A consortium led by a subsidiary of Brazil’s CCR SA (CCRO3), Latin America’s biggest highway manager by market value, won the tender for the light rail train that forms part of Brazilian government’s plan to transform Rio de Janeiro’s historic center and port area in time for the 2016 summer Olympic games.
The consortium was the sole bidder, offering 1.6 billion reais ($800 million), Luiz Carlos de Souza Lobo, director of operations of Rio de Janeiro’s port development company, said by telephone. Other consortium members include Odebrecht TransPort, Invepar, RioPar, RATP’s local subsidiary, and Benito Roggio e Hijos SA.
The federal government will provide 500 million reais for the project, known as VLT, through its Growth Acceleration Program (PAC), and the remainder will be financed through a public-private partnership.
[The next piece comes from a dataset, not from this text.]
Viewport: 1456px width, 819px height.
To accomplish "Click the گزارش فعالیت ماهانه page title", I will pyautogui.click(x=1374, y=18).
The VLT will have six lines and 42 stations, according to CDURP’s website. While the city plans for the works to be complete in time for the games, no sporting events will take place in the downtown area.
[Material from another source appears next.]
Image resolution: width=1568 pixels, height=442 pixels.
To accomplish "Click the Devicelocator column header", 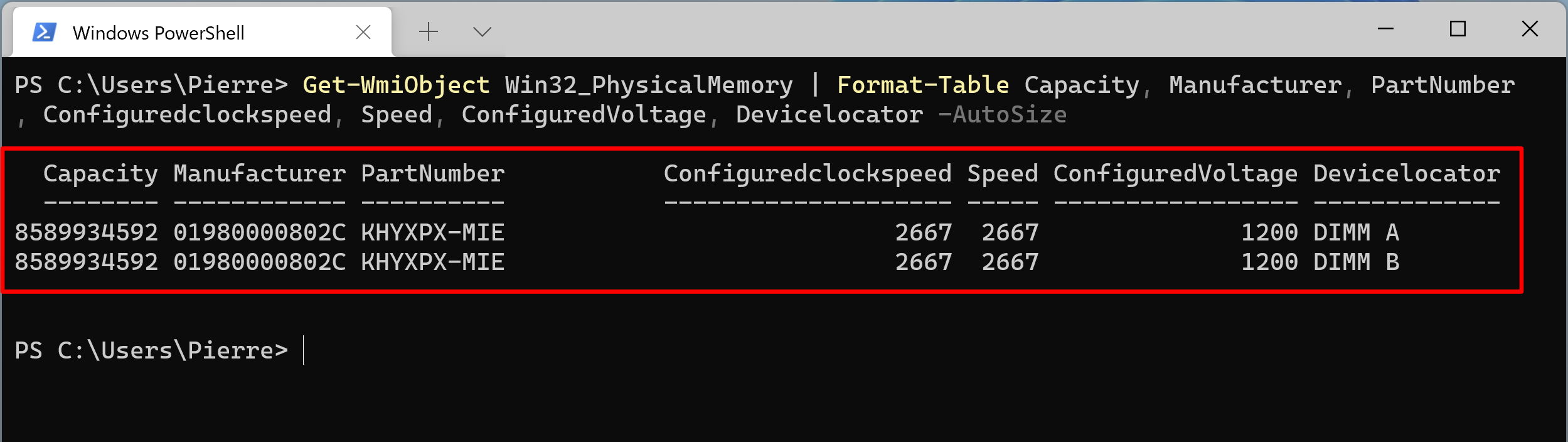I will pos(1407,173).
The VLT is an urban transport solution that could have been applied more broadly in Rio, Chris Gaffney, visiting professor at the Graduate School of Architecture and Urbanism at Brazil’s Universidade Federal Fluminense, said by telephone from Rio.
“It is the first VLT being done, and I hope it is the first in a series,” said Jorge Luiz de Souza Arraes, Rio’s deputy secretary of strategic projects and public/private partnerships. “The area needs some means of transport integrated with other means, and no other area of the city has such good characteristics for this project.”